**ASSIGNMENT**
Whenever the word "Switch" shows up in a line of the data, copy that line.

(Saved data entries)
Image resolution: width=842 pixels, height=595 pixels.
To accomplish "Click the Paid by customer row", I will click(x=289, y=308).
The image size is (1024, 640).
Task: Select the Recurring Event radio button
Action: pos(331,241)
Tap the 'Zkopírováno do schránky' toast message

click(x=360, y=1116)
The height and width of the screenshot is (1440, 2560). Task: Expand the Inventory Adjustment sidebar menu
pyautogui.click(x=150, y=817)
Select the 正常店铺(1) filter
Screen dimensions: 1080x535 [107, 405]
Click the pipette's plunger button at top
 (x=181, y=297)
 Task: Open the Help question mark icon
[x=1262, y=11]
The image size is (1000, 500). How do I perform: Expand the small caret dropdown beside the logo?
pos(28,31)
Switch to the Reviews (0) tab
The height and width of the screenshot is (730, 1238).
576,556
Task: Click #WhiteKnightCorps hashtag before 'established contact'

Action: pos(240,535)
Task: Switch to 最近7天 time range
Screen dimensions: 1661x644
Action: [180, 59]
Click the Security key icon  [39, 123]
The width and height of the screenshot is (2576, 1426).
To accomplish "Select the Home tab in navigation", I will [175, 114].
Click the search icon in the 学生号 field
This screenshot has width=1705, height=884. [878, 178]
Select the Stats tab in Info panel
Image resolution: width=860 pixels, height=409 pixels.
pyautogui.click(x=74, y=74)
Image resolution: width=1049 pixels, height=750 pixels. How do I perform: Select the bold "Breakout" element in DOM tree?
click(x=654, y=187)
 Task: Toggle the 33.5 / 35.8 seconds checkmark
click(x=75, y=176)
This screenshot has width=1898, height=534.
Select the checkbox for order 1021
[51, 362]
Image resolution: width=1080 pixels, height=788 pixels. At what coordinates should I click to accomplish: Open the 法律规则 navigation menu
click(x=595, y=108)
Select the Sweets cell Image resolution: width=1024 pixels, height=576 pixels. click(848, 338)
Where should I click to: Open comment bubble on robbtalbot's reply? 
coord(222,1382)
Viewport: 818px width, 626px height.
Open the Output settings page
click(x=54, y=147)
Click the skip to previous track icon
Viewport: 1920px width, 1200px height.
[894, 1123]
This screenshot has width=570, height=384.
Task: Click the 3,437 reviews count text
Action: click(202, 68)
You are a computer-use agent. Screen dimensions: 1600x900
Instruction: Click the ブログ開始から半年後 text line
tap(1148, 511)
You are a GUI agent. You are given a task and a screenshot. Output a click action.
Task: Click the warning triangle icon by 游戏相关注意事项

**RESULT FOR THIS TASK**
Switch to the Reviews (0) tab
Task: Switch to 最近7天 time range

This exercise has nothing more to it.